En los últimos tiempos, asistimos a una ofensiva política, orquestada principalmente, desde los sectores independentistas catalanes, que persiguen un objetivo muy concreto: lograr que el catalán sea reconocido como lengua oficial de la Unión Europea. Bajo el pretexto de proteger la diversidad lingüística y promover los derechos culturales, se esconde, sin embargo, una estrategia de fondo mucho más profunda, afianzar un relato identitario que busca desligar al catalán y por extensión a Cataluña del conjunto de España.
Este intento no es nuevo, pero ha cobrado fuerza en el contexto de las negociaciones políticas recientes, donde los votos de los partidos nacionalistas, se han vuelto clave para la gobernabilidad en España. Como moneda de cambio, se ha introducido con fuerza la reivindicación de que el catalán tenga en Bruselas el mismo estatus que el francés, el alemán o el italiano. Y, sin embargo, esta petición, más allá de lo simbólico, plantea serias dudas de orden político, jurídico y económico.

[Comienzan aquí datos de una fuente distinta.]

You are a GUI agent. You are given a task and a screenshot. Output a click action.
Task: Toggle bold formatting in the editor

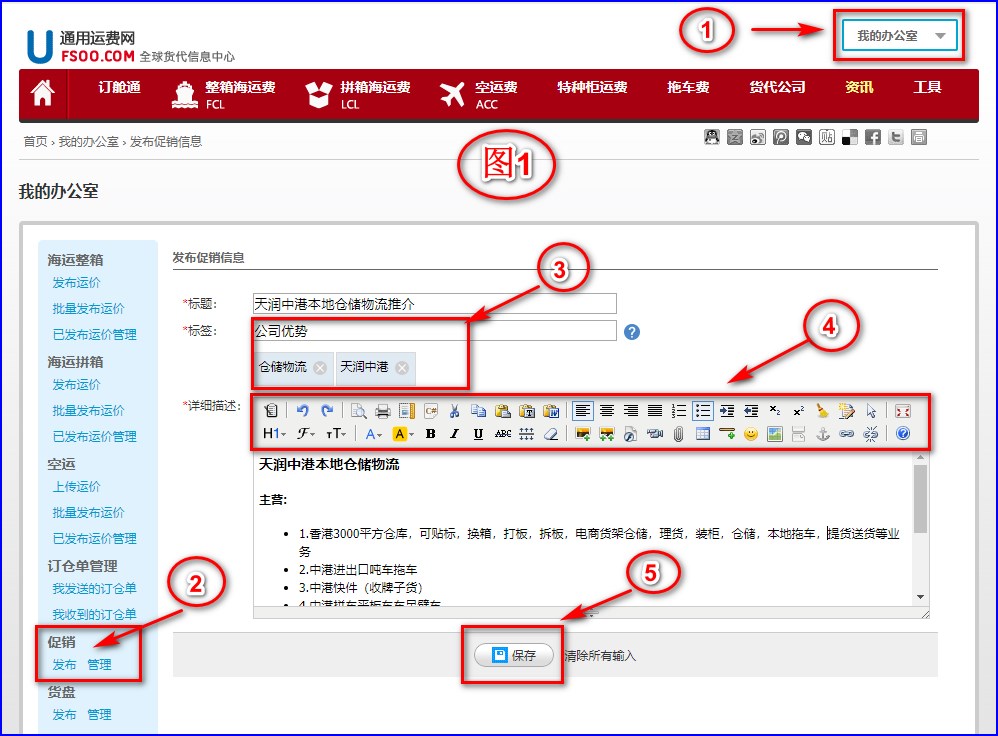(x=431, y=433)
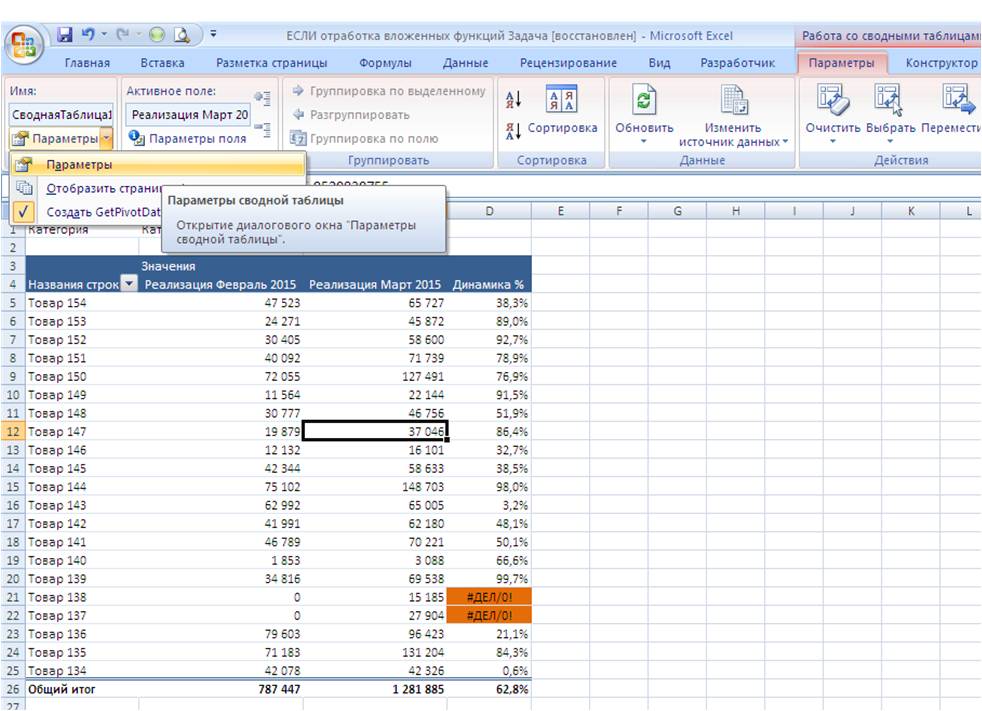982x711 pixels.
Task: Click the Параметры поля button
Action: point(188,139)
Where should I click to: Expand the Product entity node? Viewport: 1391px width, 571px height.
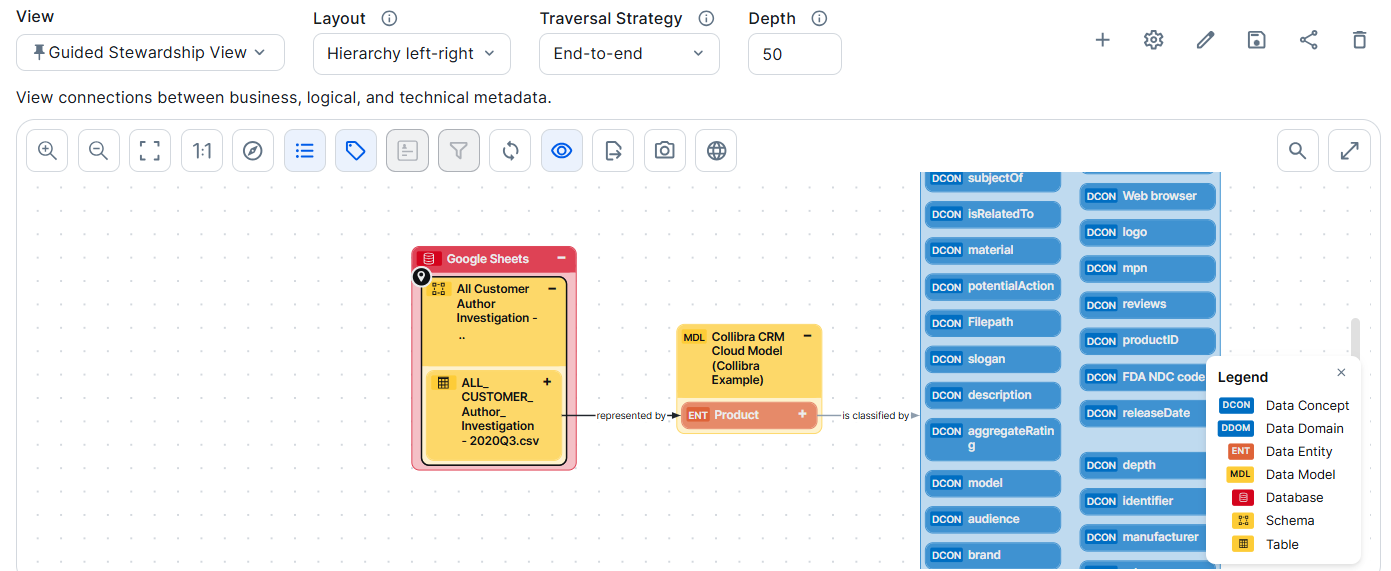(x=802, y=414)
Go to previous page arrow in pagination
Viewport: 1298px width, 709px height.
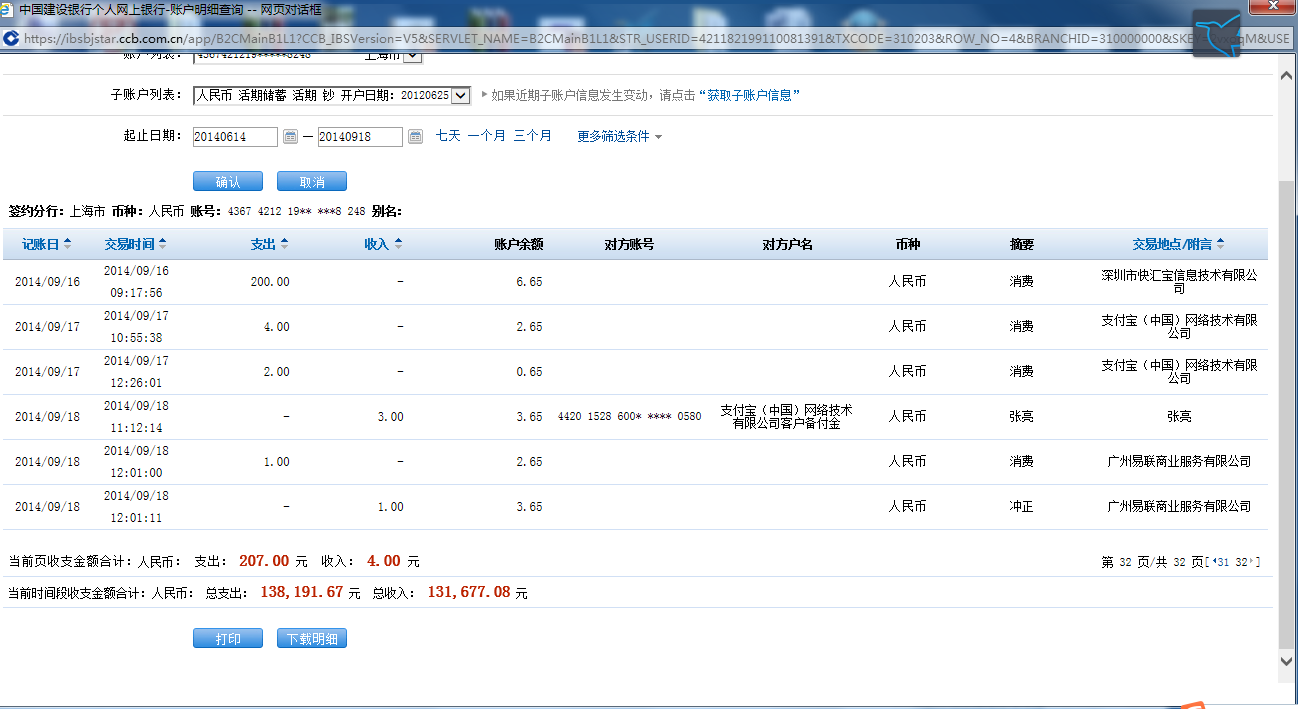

Porque no debemos olvidar una realidad incontestable, el único idioma oficial del Estado español, y el único de uso obligatorio para todos los ciudadanos, es el castellano. Así lo establece con claridad la Constitución Española en su artículo 3. Las demás lenguas, como el catalán, el gallego o el euskera, son cooficiales en sus respectivas comunidades autónomas, pero no tienen ni pueden tener ese mismo estatus a nivel estatal o europeo sin alterar el equilibrio constitucional.
Los defensores del reconocimiento europeo del catalán, argumentan que es una lengua con millones de hablantes y una rica tradición cultural. Cierto. Pero lo mismo ocurre con otras muchas lenguas regionales en Europa, el bretón en Francia, el sorabo en Alemania, el sardo en Italia, que no han sido reconocidas como lenguas oficiales en la EU. ¿Dónde trazar entonces la línea? ¿Quién decide qué lengua merece entrar en las instituciones europeas y cuál no?
La respuesta es política, no lingüística. En este caso, lo que se pretende no es garantizar derechos lingüísticos, que ya están ampliamente reconocidos dentro del marco autonómico español, sino convertir el catalán en un símbolo político de ruptura, dotarlo de una visibilidad internacional, que respalde una aspiración independentista, que no ha logrado imponerse ni por la vía legal ni por la social.
Además, no es un tema menor, el reconocimiento oficial del catalán en la UE supondría gastos multimillonarios en traductores, interpretes, adaptaciones administrativas y recursos públicos que, en última instancia, pagaría el conjunto de los ciudadanos españoles y europeos.
¿De verdad estamos dispuestos a destinar estos fondos solo para satisfacer un deseo identitario, que no representa al conjunto de los españoles, ni siquiera a la mayoría de los catalanes?
No se trata de despreciar la lengua catalana, que forma parte del patrimonio cultural de España. Se trata de recordar que hay una lengua común que une a todos los españoles, sin distinción de territorios ni ideologías, el castellano. Una lengua que no solo vertebra la nación, sino que es una de las más habladas del planeta, con más de 500 millones de hablantes en todo el mundo.
La riqueza lingüística de España es un valor. Pero esa diversidad no puede convertirse en instrumento de división ni de excusa, para avanzar en una agenda de fragmentación nacional. La lengua debe unir, no separar. Y el lugar del catalán está, como hasta ahora, en la cooficialidad autonómica, no en las instituciones de una Europa que necesita más puentes y menos fronteras.